Many countries today require easy fiscal policy, together with plans to achieve fiscal rectitude in the long run. Given this, governments should provide specific fiscal-consolidation mechanisms that are visibly likely to take effect when the time comes.

CAMBRIDGE – In April 2014, Japan’s consumption-tax rate is set to rise from 5% to 8% in an effort to address the long-term problem of high public debt. But will the resulting loss in purchasing power bring an end to the Japanese economy’s fragile recovery, as many fear?

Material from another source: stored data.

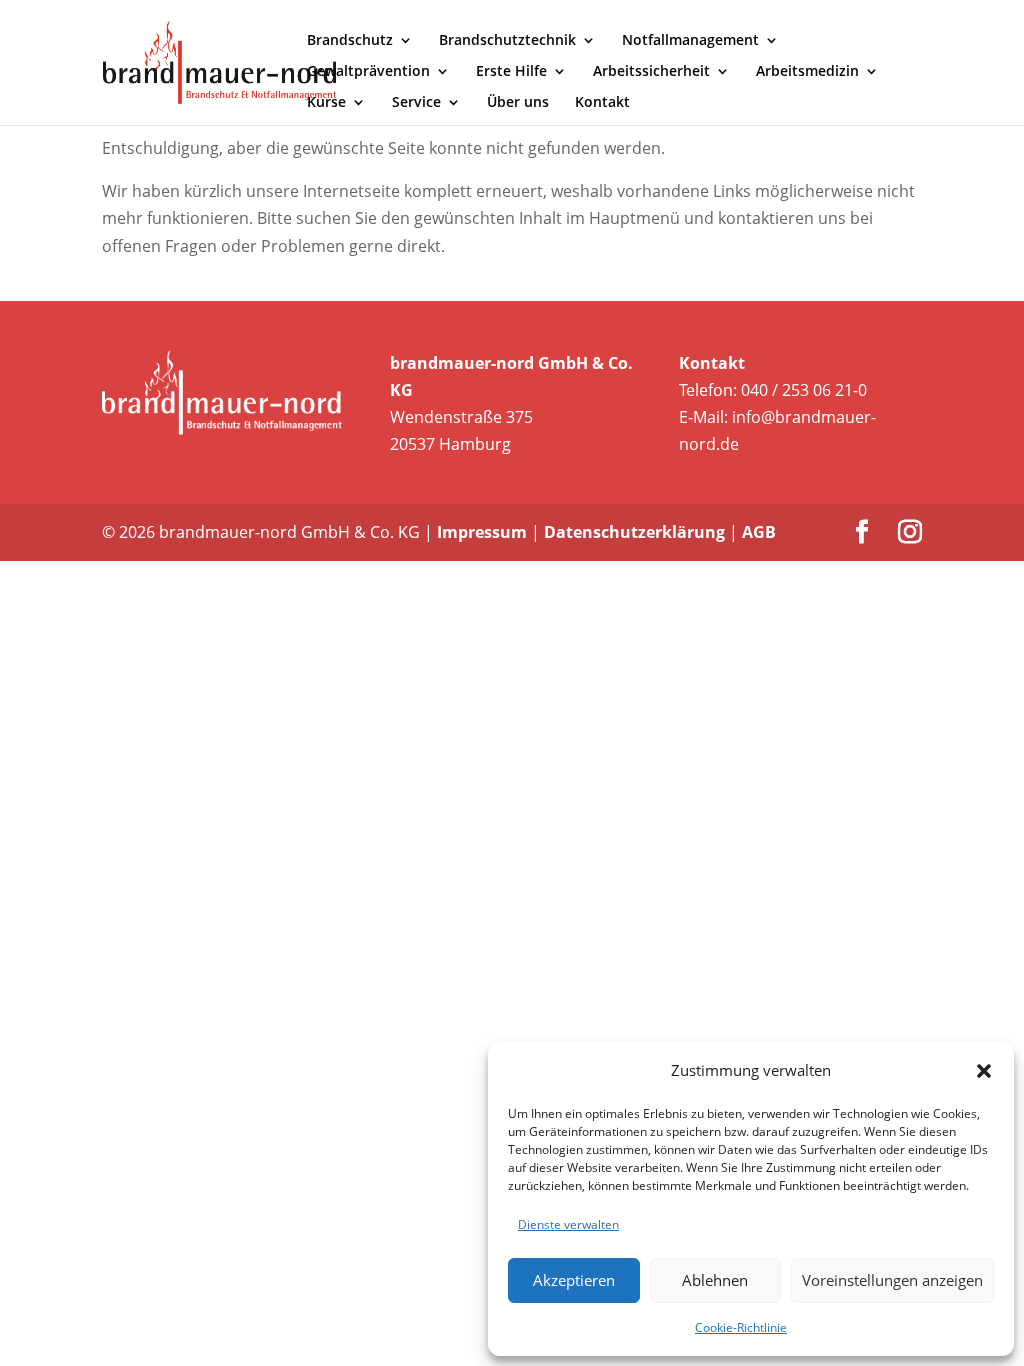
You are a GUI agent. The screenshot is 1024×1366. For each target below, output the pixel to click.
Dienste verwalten (568, 1224)
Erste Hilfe (511, 72)
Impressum (482, 532)
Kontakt (602, 103)
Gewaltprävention (368, 72)
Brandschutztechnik (507, 41)
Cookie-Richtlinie (741, 1327)
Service (416, 103)
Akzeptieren (574, 1280)
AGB (759, 532)
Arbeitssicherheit (651, 72)
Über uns (518, 103)
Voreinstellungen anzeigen (892, 1280)
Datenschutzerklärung (634, 532)
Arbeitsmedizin (807, 72)
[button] (984, 1071)
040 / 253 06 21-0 (804, 390)
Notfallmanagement (690, 41)
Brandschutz (350, 41)
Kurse (326, 103)
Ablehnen (715, 1280)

The question is reminiscent of April 1997. Larry Summers, who was then Deputy Secretary of the United States Treasury, repeatedly warned the Japanese government that if it proceeded with a scheduled consumption-tax hike, Japan’s economy would slide back into recession. I was in the US government at the time. As the date drew near, I asked Summers why he persisted in offering Japan’s leaders this unwanted advice, given that they were clearly locked in politically. Summers told me that he knew he was unlikely to change anyone’s mind, but that he wanted to be sure that Japanese officials recognized their mistake when they went ahead with the increase. Sadly, his prediction proved correct.

Today, Japan’s fiscal problems resemble those of the US and many other countries. The economy is weak, but the Bank of Japan (BOJ) cannot make monetary policy much more expansionary than it already is. And, while fiscal stimulus is called for in the short run, the long-term outlook for Japan’s public finances is deeply troublesome, owing to the huge debts run up in the past.